With tax right around the corner, the Tax Resolution Institute is happy to provide you with a list of 10 common mistakes to avoid when preparing your taxes. If you owe over $50,000 in taxes this year or a back tax bill and you cannot pay, please contact TRI so we can find a solution for you.
1. Forgetting of not knowing about the “making work pay” credit. This was President Obama’s tax-cutting pledge on the campaign trail. It is now a reality, worth up to $400 per worker. People haven not learned how to claim the credit properly. As a result, it pops up as the most common mistake cited by the IRS this year. (As of April 2, the agency had notified more than 575,000 Americans of this error.) Open up “Schedule M” and grab those savings.
2. Rushing to “get it over with.” If you’re uncertain about a tax issue, it is better to file for an extension than to rush your taxes into the mail with the thought that you can amend it later if it is wrong.

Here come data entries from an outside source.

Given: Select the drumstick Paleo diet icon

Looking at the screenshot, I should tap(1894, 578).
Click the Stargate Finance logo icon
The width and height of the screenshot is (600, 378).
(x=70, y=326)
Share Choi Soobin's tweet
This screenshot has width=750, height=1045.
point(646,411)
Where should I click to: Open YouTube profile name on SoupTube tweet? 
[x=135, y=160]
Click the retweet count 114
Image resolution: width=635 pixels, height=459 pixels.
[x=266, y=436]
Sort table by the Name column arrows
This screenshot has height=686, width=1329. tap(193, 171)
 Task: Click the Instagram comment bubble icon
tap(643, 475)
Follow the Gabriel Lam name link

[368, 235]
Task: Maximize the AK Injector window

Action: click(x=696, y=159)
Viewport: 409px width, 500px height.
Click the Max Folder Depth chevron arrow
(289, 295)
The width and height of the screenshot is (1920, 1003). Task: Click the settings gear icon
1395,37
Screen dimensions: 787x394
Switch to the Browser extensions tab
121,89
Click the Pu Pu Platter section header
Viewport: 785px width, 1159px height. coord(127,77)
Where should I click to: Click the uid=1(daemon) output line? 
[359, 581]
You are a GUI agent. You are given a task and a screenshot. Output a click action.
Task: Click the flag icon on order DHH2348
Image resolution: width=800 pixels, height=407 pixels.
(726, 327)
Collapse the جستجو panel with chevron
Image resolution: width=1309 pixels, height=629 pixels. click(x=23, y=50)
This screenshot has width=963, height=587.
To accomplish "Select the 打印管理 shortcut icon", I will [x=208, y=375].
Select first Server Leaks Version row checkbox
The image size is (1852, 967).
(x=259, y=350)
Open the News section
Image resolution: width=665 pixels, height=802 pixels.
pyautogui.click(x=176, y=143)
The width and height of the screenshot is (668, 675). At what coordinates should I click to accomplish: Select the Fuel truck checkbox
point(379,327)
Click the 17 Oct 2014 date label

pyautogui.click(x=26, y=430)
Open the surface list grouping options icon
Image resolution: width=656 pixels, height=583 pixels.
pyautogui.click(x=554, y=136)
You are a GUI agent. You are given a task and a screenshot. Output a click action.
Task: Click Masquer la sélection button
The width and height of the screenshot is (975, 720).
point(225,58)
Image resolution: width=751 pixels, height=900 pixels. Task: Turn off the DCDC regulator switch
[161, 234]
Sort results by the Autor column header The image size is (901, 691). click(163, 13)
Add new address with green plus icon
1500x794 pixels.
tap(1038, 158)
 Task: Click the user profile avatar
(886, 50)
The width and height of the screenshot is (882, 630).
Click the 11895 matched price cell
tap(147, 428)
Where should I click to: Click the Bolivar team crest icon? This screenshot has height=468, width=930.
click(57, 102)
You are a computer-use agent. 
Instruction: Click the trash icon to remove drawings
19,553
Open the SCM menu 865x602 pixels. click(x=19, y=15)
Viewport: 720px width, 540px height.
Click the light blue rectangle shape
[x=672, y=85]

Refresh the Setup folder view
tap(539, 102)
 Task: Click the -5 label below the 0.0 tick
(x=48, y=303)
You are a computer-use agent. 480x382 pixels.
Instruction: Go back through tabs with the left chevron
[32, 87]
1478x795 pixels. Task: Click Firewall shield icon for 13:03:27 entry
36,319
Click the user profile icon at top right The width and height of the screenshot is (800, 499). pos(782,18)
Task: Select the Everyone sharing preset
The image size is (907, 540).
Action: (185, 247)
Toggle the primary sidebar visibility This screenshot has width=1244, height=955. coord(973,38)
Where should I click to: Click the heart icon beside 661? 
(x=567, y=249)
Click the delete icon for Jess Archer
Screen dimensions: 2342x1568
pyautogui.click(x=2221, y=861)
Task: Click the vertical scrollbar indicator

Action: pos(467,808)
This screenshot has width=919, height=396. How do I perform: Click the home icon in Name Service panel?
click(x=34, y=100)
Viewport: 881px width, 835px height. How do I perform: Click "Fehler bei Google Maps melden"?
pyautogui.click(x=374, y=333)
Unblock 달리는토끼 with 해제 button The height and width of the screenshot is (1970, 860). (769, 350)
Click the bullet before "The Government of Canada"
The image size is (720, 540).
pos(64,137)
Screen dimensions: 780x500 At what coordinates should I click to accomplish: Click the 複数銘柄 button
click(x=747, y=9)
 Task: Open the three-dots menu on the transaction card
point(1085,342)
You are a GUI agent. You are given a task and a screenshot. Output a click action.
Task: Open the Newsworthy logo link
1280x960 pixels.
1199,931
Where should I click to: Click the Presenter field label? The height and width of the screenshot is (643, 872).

3. Thinking that filing for an extension exempts you from paying. You still have to pay your taxes by April 15 (or you’ll owe a penalty). It is just the tax forms that can wait.

April 15 is Tax Day
4. Not attaching W-2 forms. Staple the forms to the front of your return, if you are a wage earner.
5. Not taking the home buyer tax credit. The housing market has been tough. It is even tougher if you bought your first home in 2009 and don’t take advantage of a tax credit worth up to $8,000.
6. Passing up the opportunity for tax-free retirement savings. April 15 is not just tax day; it is also the deadline for making contributions to an IRA (individual retirement account) for 2009. Build that nest egg if you can – and also report those IRA contributions as required by the IRS.
7. Letting your refund go astray. Double-check the routing numbers if you are seeking direct deposit of a tax refund. An incorrect account number or financial institution routing number can cause your refund to be delayed and even deposited into the wrong account.

The Tax Day Mouse Trap
8. Not adding enough paperwork with your state income-tax return. Some forms from your federal return may be required as add-ons. If you had capital gains, for example, you may need to enclose the federal Schedule D with your state return.
9. Mixing up where things are deductible. Income from US Treasury securities, such as Treasury bonds, is tax-exempt at the state level, but not at the federal level. Municipal bonds are exempt from federal taxes.
10. Failing to sign and date the return. If you file jointly, both individuals must sign. And if you owe money, remember to enclose payment. (If you pay by check, adding a memo “For Form 1040, tax year 2009″ can help ensure that your payment gets properly credited.)